Using state-of-the-art cosmological zoom-in simulations, we find in Tacchella et al. (2016a) that the mechanisms of gas compaction, depletion and replenishment confine the star-forming galaxies to the narrow star-forming main sequence. The star-forming galaxies oscillate about the main sequence ridge. The propagation upwards is due to gas compaction, triggered, e.g., by mergers, counter-rotating streams, and/or violent disk instabilities. The downturn at the upper envelope is due to central gas depletion by peak star formation and outflows while inflow from the shrunken gas disk is suppressed. An upturn at the lower envelope can occur once the extended disk has been replenished by fresh gas and a new compaction can be triggered, namely as long as the replenishment time is shorter than the depletion time. Together with our companion paper, Tacchella et al. (2016b), we show that the spatial distribution of star formation and the build-up of bulges are linked to these galactic-scale oscillations, where bulges preferential form at the upper envelope of the star-forming main sequence (see morphology). Full quenching occurs in massive halos and/or at low redshifts, where the replenishment time is long compared to the depletion time (see here for more about quenching).
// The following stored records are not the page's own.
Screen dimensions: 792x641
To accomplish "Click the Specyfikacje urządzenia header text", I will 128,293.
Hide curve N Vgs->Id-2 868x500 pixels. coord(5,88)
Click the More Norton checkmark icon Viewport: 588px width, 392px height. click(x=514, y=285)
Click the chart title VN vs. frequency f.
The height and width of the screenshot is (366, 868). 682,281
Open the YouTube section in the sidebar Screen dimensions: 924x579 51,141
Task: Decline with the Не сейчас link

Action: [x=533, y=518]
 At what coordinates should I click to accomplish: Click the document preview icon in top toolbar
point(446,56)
How to quantify the variability of star formation?

As described in Caplar & Tacchella (2019), we put forward the idea - inspired from AGN light curve modeling - to quantify fluctuation in the SFR of galaxies with the power spectrum density (PSD). We show that we can quantify the variability of star formation by measuring the scatter of a suite of SFRs probing different timescales for an ensemble of galaxies. Based on this technique, we find that star-formation histories of MW-like galaxies lose “memory” of their previous activity (i.e. decorrelate) on a time-scale of ~200 Myr. We are currently working on refining this methodology of measuring the PSD for galaxies.

How do physical processes shape the star-formation variability?

In Tacchella, Forbes & Caplar (2020) study the imprint of the life-cycle of molecular clouds and gas accretion of galaxies on the variability of star formation. We show that in the general case the PSD of the SFR has three breaks, corresponding to the correlation time of the inflow rate, the equilibrium timescale of the gas reservoir of the galaxy, and the average lifetime of individual molecular clouds. We explore the applicability of our method for understanding the star-formation process on cloud-scale from galaxy-integrated measurements (measurements such as JWST will deliver for galaxies at z>4).

How does the star-formation variability look in different galaxy formation models?

In Iyer, Tacchella, et al. (2020), we compiled the star-formation histories (SFHs) of galaxies at z=0 from an extensive set of simulations (Illustris, IllustrisTNG, Mufasa, Simba, Eagle, FIRE-2, g14, and Marvel/Justice League, Santa Cruz SAM, UniverseMachine) and quantified their variability on different timescales using the PSD formalism (see Caplar & Tacchella 2019). We show that the PSD framework is a very interesting parameter space to study the SFHs of galaxies since model predictions vary widely.